[Stored data entries]
____
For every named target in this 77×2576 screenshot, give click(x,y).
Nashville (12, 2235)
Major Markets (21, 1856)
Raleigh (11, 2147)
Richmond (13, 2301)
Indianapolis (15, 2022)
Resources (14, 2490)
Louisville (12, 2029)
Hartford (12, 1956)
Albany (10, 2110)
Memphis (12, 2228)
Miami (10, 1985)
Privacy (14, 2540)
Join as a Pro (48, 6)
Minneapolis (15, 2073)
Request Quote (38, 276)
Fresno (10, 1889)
____
_PROBLEM TO WORK ON:_
Take the entries above and transcribe them exactly as they stand.

_RESULT FOR THIS TASK:_
For every named target in this 77×2576 screenshot, give click(x,y).
Nashville (12, 2235)
Major Markets (21, 1856)
Raleigh (11, 2147)
Richmond (13, 2301)
Indianapolis (15, 2022)
Resources (14, 2490)
Louisville (12, 2029)
Hartford (12, 1956)
Albany (10, 2110)
Memphis (12, 2228)
Miami (10, 1985)
Privacy (14, 2540)
Join as a Pro (48, 6)
Minneapolis (15, 2073)
Request Quote (38, 276)
Fresno (10, 1889)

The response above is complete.